2)[itex]\lambda_1 ,\lambda_2 ,\lambda_3[/itex] are the "normal stretch", where the link calls them that. but I think they are just the stretch coefficients for force in the same direction as the normal plane vector.

1) Yes, It seems so then, assuming you have "principle"[itex]\iff[/itex]"normal"

That's my take on it.
 
jfy4 said:
After giving it a quick read,

2)[itex]\lambda_1 ,\lambda_2 ,\lambda_3[/itex] are the "normal stretch", where the link calls them that. but I think they are just the stretch coefficients for force in the same direction as the normal plane vector.

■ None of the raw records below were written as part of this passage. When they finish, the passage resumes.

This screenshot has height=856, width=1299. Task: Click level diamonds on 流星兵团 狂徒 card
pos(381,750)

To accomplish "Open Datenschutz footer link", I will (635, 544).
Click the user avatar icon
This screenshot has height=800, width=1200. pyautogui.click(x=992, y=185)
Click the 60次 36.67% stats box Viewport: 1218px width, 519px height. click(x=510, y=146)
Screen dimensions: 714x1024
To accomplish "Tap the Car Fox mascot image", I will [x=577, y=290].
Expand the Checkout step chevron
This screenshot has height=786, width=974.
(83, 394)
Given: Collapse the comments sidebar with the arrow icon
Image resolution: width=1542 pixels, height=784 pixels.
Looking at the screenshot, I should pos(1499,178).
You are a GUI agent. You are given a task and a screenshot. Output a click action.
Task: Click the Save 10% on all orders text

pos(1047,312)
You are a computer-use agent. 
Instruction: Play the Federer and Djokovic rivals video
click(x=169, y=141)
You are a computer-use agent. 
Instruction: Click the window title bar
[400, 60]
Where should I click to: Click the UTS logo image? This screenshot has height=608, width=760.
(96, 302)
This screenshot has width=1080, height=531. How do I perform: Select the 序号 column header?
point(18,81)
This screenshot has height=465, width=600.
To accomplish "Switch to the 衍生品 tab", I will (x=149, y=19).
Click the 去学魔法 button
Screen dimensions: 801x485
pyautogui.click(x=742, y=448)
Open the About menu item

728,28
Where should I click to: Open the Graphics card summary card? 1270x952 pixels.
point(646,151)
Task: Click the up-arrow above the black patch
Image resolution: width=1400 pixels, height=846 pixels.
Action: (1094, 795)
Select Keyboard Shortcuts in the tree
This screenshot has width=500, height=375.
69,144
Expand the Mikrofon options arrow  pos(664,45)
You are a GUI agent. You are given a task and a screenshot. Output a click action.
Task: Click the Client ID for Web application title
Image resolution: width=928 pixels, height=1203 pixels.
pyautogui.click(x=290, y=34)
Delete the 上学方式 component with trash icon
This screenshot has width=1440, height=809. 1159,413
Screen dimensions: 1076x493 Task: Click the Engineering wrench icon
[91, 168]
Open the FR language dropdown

1) Yes, It seems so then, assuming you have "principle"[itex]\iff[/itex]"normal"

That's my take on it.

Hi, jfy4,

I actually try to read more, but cannot find resources.
1. so all the N1, N2, N3,should always equal to 1? or under any condition they will change?
2. or can I call them as right stretch tensor?sorry, as i cannot differentiate left and right stretch tensor, so cannot evaluate more for you.
 
well, [itex]N_i[/itex] is a unit vector, a vector whose magnitude is 1. That is [itex]N_i N_i=N_{1}^{2}+N_{2}^{2}+N_{3}^{2}=1[/itex]. But, it is a vector, not a constant, so it's direction can vary. It says:
where [itex]N_i[/itex] are the components of the unit vector aligned along the local muscle fiber direction.